IVIV (12): LAPolice Reserves
kelber at mindspring.com
kelber at mindspring.com
Thu Oct 29 12:16:19 CDT 2009
[Sorry I've been kind of AWOL - the week's been a little more complicated that I thought it would be.]
Fritz has looked up the plate numbers of some of the cars seen in Spike's film footage of the Wolfmann abduction. They turn out to belong to members of the LA police reserves, "like a little private militia the LAPD uses whenever they don't want to look bad in the papers."
Here's the officially sanctioned history of the reserves:
http://www.joinlapdreserves.com/history.html
The LAPD site doesn't give any specific dates. Basically, the reserves started up during WWII as kind of a civilian defense thing - people were pretty jumpy about a west coast Japanese invasion (could Japonica be a very very veiled reference to this?).

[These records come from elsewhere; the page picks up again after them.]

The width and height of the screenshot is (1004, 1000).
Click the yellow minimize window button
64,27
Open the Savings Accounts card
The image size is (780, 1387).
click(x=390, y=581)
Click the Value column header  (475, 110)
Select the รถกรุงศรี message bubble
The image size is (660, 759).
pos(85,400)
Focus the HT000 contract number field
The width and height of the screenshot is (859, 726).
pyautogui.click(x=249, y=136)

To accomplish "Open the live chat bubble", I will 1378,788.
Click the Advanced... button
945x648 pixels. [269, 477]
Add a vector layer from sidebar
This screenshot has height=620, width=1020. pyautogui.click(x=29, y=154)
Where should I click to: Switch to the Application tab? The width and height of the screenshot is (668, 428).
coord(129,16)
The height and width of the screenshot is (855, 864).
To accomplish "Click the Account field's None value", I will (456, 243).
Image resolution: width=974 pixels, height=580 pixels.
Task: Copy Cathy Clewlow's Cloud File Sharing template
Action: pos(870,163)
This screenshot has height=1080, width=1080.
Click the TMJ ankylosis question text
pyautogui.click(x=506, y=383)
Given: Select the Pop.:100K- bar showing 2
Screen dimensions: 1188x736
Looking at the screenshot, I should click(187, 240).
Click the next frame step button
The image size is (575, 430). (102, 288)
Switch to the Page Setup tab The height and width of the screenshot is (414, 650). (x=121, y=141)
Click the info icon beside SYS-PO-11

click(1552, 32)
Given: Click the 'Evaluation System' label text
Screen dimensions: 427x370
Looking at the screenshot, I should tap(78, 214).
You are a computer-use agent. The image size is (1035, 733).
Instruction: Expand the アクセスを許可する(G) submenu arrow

The volunteers had to be pretty affluent because, over time, they acted like regular cops, were even paired with working cops, but were unpaid and supplied all of their own equipment (read: guns).
As Fritz points out, the Watts riots were a great recruiting tool for the reserves, which is confirmed a few pages down, when Doc pays a call on Art Tweedle [the Tweedle Dum to the LAPD's Tweedle Dee?)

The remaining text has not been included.